» Source data
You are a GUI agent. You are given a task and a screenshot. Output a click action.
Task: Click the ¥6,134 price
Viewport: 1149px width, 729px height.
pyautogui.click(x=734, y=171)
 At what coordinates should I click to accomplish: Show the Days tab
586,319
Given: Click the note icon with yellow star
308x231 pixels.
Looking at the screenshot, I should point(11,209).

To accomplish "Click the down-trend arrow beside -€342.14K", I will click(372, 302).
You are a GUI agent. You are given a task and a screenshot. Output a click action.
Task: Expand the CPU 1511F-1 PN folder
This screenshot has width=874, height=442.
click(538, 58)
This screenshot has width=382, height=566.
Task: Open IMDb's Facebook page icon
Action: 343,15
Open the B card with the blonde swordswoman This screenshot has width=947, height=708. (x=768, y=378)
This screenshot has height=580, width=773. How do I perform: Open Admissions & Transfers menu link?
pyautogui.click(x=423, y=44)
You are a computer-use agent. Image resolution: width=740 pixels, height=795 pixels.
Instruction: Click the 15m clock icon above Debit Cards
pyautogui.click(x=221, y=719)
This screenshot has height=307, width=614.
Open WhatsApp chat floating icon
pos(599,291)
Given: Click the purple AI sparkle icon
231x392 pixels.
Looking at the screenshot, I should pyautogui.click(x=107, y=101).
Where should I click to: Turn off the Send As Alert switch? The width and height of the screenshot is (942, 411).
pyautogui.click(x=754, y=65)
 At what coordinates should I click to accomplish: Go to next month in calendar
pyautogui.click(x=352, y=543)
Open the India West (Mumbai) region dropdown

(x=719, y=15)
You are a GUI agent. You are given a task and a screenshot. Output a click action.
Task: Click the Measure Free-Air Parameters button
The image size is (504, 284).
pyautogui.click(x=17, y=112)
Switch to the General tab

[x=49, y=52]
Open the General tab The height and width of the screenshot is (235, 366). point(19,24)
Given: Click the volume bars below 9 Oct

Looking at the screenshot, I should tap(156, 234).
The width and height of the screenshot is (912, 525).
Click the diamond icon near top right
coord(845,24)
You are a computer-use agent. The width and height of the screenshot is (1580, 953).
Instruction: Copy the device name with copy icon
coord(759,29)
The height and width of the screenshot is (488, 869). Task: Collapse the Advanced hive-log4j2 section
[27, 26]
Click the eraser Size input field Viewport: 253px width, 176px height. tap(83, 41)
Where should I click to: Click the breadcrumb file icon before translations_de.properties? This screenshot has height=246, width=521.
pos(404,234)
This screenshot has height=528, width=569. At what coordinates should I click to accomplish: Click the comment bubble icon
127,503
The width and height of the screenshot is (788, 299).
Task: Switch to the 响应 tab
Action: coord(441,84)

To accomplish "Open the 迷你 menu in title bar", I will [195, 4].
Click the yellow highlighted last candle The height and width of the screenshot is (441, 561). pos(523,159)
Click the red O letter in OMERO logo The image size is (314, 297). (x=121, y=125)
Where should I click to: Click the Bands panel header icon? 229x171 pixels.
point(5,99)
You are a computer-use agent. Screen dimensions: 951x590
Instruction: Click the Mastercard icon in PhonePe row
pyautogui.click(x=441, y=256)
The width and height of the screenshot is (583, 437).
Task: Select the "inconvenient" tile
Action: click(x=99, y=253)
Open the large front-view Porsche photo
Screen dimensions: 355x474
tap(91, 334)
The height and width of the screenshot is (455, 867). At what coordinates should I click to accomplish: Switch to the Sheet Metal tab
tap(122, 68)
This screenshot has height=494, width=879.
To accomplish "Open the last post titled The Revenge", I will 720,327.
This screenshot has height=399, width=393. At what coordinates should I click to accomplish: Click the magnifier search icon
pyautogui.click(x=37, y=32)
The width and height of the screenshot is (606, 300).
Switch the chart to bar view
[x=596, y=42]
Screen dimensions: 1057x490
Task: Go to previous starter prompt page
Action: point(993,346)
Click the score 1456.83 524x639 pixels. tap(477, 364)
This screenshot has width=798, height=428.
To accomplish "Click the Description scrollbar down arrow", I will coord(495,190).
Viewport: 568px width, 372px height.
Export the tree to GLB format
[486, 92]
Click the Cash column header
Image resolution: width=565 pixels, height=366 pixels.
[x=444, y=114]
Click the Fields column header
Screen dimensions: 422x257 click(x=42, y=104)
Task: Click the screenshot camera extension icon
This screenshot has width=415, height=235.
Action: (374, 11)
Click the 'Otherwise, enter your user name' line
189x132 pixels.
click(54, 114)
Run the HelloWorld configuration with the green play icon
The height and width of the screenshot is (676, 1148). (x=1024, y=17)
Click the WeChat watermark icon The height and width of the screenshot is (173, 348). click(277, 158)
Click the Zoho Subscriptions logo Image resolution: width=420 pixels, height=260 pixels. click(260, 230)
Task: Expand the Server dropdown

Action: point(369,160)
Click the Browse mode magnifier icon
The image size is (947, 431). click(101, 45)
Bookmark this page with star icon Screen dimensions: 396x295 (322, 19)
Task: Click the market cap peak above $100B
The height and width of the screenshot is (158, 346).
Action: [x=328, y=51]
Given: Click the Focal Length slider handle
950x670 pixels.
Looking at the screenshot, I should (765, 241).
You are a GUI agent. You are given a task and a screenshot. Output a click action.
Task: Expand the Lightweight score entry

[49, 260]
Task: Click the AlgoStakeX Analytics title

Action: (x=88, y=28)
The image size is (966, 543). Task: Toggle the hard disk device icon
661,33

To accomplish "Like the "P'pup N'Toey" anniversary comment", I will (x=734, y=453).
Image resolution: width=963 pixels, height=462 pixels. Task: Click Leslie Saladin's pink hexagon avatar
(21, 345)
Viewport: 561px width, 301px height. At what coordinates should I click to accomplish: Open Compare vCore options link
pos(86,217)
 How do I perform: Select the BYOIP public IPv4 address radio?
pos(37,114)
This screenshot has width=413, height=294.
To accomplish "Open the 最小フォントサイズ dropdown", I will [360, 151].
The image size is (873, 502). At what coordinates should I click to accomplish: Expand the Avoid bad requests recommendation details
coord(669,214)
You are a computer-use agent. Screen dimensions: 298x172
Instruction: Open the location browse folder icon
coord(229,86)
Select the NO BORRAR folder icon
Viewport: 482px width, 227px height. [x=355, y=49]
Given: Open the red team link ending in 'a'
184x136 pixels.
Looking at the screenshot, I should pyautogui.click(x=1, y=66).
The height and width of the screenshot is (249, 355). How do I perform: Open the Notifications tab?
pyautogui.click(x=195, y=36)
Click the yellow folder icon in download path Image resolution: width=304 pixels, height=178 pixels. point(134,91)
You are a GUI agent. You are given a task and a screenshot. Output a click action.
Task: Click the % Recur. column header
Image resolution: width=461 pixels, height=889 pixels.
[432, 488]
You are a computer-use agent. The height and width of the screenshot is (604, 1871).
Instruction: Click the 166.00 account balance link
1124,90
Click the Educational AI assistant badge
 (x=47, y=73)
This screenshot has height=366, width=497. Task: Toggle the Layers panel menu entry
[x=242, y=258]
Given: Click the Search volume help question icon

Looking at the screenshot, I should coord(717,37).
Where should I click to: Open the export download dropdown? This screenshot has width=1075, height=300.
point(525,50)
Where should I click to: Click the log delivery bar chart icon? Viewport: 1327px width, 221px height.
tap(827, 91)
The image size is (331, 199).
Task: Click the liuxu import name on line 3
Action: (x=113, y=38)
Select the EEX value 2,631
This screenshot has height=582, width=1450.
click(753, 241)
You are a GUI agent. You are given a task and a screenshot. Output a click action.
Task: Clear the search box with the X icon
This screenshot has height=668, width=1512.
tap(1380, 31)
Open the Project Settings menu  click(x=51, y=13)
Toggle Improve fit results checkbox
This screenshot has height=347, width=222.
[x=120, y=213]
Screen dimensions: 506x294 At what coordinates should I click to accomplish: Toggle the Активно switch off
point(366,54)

» Problem to work on
Every line above is to be transcribed exactly.

» Response for this exercise
You are a GUI agent. You are given a task and a screenshot. Output a click action.
Task: Click the ¥6,134 price
Viewport: 1149px width, 729px height.
pyautogui.click(x=734, y=171)
 At what coordinates should I click to accomplish: Show the Days tab
586,319
Given: Click the note icon with yellow star
308x231 pixels.
Looking at the screenshot, I should point(11,209).

To accomplish "Click the down-trend arrow beside -€342.14K", I will click(372, 302).
You are a GUI agent. You are given a task and a screenshot. Output a click action.
Task: Expand the CPU 1511F-1 PN folder
This screenshot has width=874, height=442.
click(538, 58)
This screenshot has width=382, height=566.
Task: Open IMDb's Facebook page icon
Action: 343,15
Open the B card with the blonde swordswoman This screenshot has width=947, height=708. (x=768, y=378)
This screenshot has height=580, width=773. How do I perform: Open Admissions & Transfers menu link?
pyautogui.click(x=423, y=44)
You are a computer-use agent. Image resolution: width=740 pixels, height=795 pixels.
Instruction: Click the 15m clock icon above Debit Cards
pyautogui.click(x=221, y=719)
This screenshot has height=307, width=614.
Open WhatsApp chat floating icon
pos(599,291)
Given: Click the purple AI sparkle icon
231x392 pixels.
Looking at the screenshot, I should pyautogui.click(x=107, y=101).
Where should I click to: Turn off the Send As Alert switch? The width and height of the screenshot is (942, 411).
pyautogui.click(x=754, y=65)
 At what coordinates should I click to accomplish: Go to next month in calendar
pyautogui.click(x=352, y=543)
Open the India West (Mumbai) region dropdown

(x=719, y=15)
You are a GUI agent. You are given a task and a screenshot. Output a click action.
Task: Click the Measure Free-Air Parameters button
The image size is (504, 284).
pyautogui.click(x=17, y=112)
Switch to the General tab

[x=49, y=52]
Open the General tab The height and width of the screenshot is (235, 366). point(19,24)
Given: Click the volume bars below 9 Oct

Looking at the screenshot, I should tap(156, 234).
The width and height of the screenshot is (912, 525).
Click the diamond icon near top right
coord(845,24)
You are a computer-use agent. The width and height of the screenshot is (1580, 953).
Instruction: Copy the device name with copy icon
coord(759,29)
The height and width of the screenshot is (488, 869). Task: Collapse the Advanced hive-log4j2 section
[27, 26]
Click the eraser Size input field Viewport: 253px width, 176px height. tap(83, 41)
Where should I click to: Click the breadcrumb file icon before translations_de.properties? This screenshot has height=246, width=521.
pos(404,234)
This screenshot has height=528, width=569. At what coordinates should I click to accomplish: Click the comment bubble icon
127,503
The width and height of the screenshot is (788, 299).
Task: Switch to the 响应 tab
Action: coord(441,84)

To accomplish "Open the 迷你 menu in title bar", I will [195, 4].
Click the yellow highlighted last candle The height and width of the screenshot is (441, 561). pos(523,159)
Click the red O letter in OMERO logo The image size is (314, 297). (x=121, y=125)
Where should I click to: Click the Bands panel header icon? 229x171 pixels.
point(5,99)
You are a computer-use agent. Screen dimensions: 951x590
Instruction: Click the Mastercard icon in PhonePe row
pyautogui.click(x=441, y=256)
The width and height of the screenshot is (583, 437).
Task: Select the "inconvenient" tile
Action: click(x=99, y=253)
Open the large front-view Porsche photo
Screen dimensions: 355x474
tap(91, 334)
The height and width of the screenshot is (455, 867). At what coordinates should I click to accomplish: Switch to the Sheet Metal tab
tap(122, 68)
This screenshot has height=494, width=879.
To accomplish "Open the last post titled The Revenge", I will 720,327.
This screenshot has height=399, width=393. At what coordinates should I click to accomplish: Click the magnifier search icon
pyautogui.click(x=37, y=32)
The width and height of the screenshot is (606, 300).
Switch the chart to bar view
[x=596, y=42]
Screen dimensions: 1057x490
Task: Go to previous starter prompt page
Action: point(993,346)
Click the score 1456.83 524x639 pixels. tap(477, 364)
This screenshot has width=798, height=428.
To accomplish "Click the Description scrollbar down arrow", I will coord(495,190).
Viewport: 568px width, 372px height.
Export the tree to GLB format
[486, 92]
Click the Cash column header
Image resolution: width=565 pixels, height=366 pixels.
[x=444, y=114]
Click the Fields column header
Screen dimensions: 422x257 click(x=42, y=104)
Task: Click the screenshot camera extension icon
This screenshot has width=415, height=235.
Action: (374, 11)
Click the 'Otherwise, enter your user name' line
189x132 pixels.
click(54, 114)
Run the HelloWorld configuration with the green play icon
The height and width of the screenshot is (676, 1148). (x=1024, y=17)
Click the WeChat watermark icon The height and width of the screenshot is (173, 348). click(277, 158)
Click the Zoho Subscriptions logo Image resolution: width=420 pixels, height=260 pixels. click(260, 230)
Task: Expand the Server dropdown

Action: point(369,160)
Click the Browse mode magnifier icon
The image size is (947, 431). click(101, 45)
Bookmark this page with star icon Screen dimensions: 396x295 (322, 19)
Task: Click the market cap peak above $100B
The height and width of the screenshot is (158, 346).
Action: [x=328, y=51]
Given: Click the Focal Length slider handle
950x670 pixels.
Looking at the screenshot, I should (765, 241).
You are a GUI agent. You are given a task and a screenshot. Output a click action.
Task: Expand the Lightweight score entry

[49, 260]
Task: Click the AlgoStakeX Analytics title

Action: (x=88, y=28)
The image size is (966, 543). Task: Toggle the hard disk device icon
661,33

To accomplish "Like the "P'pup N'Toey" anniversary comment", I will (x=734, y=453).
Image resolution: width=963 pixels, height=462 pixels. Task: Click Leslie Saladin's pink hexagon avatar
(21, 345)
Viewport: 561px width, 301px height. At what coordinates should I click to accomplish: Open Compare vCore options link
pos(86,217)
 How do I perform: Select the BYOIP public IPv4 address radio?
pos(37,114)
This screenshot has width=413, height=294.
To accomplish "Open the 最小フォントサイズ dropdown", I will [360, 151].
The image size is (873, 502). At what coordinates should I click to accomplish: Expand the Avoid bad requests recommendation details
coord(669,214)
You are a computer-use agent. Screen dimensions: 298x172
Instruction: Open the location browse folder icon
coord(229,86)
Select the NO BORRAR folder icon
Viewport: 482px width, 227px height. [x=355, y=49]
Given: Open the red team link ending in 'a'
184x136 pixels.
Looking at the screenshot, I should pyautogui.click(x=1, y=66).
The height and width of the screenshot is (249, 355). How do I perform: Open the Notifications tab?
pyautogui.click(x=195, y=36)
Click the yellow folder icon in download path Image resolution: width=304 pixels, height=178 pixels. point(134,91)
You are a GUI agent. You are given a task and a screenshot. Output a click action.
Task: Click the % Recur. column header
Image resolution: width=461 pixels, height=889 pixels.
[432, 488]
You are a computer-use agent. The height and width of the screenshot is (604, 1871).
Instruction: Click the 166.00 account balance link
1124,90
Click the Educational AI assistant badge
 (x=47, y=73)
This screenshot has height=366, width=497. Task: Toggle the Layers panel menu entry
[x=242, y=258]
Given: Click the Search volume help question icon

Looking at the screenshot, I should coord(717,37).
Where should I click to: Open the export download dropdown? This screenshot has width=1075, height=300.
point(525,50)
Where should I click to: Click the log delivery bar chart icon? Viewport: 1327px width, 221px height.
tap(827, 91)
The image size is (331, 199).
Task: Click the liuxu import name on line 3
Action: (x=113, y=38)
Select the EEX value 2,631
This screenshot has height=582, width=1450.
click(753, 241)
You are a GUI agent. You are given a task and a screenshot. Output a click action.
Task: Clear the search box with the X icon
This screenshot has height=668, width=1512.
tap(1380, 31)
Open the Project Settings menu  click(x=51, y=13)
Toggle Improve fit results checkbox
This screenshot has height=347, width=222.
[x=120, y=213]
Screen dimensions: 506x294 At what coordinates should I click to accomplish: Toggle the Активно switch off
point(366,54)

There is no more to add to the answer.